WORK REQUIRED
Scan the records for the line containing "You are a GUI"; extract it and all later lines, verbatim, through the end, and nothing before it.

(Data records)
►

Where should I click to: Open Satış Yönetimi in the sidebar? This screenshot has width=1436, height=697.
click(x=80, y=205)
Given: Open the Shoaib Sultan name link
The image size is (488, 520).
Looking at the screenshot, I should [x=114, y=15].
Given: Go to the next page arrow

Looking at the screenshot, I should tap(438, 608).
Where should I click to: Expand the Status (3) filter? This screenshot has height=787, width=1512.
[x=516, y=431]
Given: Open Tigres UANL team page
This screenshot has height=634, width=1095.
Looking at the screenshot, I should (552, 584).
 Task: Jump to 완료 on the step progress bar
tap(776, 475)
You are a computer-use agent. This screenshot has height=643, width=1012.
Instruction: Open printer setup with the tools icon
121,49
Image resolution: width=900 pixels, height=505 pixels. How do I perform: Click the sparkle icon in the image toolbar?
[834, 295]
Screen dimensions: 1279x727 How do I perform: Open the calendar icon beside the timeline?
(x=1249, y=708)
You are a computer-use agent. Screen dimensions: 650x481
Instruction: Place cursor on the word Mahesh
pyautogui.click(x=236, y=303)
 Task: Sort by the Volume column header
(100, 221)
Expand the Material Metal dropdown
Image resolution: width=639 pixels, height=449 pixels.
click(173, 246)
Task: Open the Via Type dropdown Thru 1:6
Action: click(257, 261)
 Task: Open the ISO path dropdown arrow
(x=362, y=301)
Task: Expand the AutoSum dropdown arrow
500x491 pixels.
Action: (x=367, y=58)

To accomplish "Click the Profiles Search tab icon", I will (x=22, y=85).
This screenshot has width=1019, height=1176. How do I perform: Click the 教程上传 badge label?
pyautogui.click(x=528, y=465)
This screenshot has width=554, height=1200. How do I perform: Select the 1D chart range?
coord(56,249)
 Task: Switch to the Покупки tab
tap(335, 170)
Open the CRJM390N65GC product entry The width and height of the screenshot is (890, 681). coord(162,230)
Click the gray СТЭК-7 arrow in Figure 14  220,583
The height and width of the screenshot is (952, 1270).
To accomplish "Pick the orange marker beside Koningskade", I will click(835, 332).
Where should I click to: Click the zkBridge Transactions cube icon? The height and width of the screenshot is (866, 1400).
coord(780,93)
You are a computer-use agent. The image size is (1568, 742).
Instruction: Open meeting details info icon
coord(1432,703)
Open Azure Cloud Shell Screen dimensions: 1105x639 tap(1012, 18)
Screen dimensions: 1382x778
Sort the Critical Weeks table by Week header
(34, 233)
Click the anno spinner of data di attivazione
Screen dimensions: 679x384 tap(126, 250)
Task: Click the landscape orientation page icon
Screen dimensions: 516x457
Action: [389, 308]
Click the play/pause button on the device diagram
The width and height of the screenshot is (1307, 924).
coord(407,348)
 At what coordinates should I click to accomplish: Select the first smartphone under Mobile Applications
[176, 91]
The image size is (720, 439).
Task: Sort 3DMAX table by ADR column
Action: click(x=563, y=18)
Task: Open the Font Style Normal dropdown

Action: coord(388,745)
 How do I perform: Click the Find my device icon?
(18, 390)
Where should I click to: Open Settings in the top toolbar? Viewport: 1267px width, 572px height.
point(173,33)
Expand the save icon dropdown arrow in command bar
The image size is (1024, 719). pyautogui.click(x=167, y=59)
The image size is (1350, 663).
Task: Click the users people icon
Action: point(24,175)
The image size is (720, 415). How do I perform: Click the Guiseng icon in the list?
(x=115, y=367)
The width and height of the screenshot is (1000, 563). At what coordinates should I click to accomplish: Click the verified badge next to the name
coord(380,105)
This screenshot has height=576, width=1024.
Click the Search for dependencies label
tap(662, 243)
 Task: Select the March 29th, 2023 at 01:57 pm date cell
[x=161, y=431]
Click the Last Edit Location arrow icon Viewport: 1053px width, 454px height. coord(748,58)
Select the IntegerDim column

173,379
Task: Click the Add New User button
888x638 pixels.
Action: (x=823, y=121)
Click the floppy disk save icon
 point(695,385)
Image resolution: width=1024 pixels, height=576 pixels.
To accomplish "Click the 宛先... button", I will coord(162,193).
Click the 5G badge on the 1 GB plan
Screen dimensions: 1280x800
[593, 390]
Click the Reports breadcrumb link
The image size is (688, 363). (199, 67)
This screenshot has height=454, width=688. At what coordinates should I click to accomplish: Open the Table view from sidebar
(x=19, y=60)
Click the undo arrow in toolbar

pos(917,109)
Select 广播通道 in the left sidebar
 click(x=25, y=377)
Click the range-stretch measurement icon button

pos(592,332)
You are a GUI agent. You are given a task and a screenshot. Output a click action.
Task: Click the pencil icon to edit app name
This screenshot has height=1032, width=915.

◄

RESULT
You are a GUI agent. You are given a task and a screenshot. Output a click action.
Task: Click the pencil icon to edit app name
This screenshot has height=1032, width=915.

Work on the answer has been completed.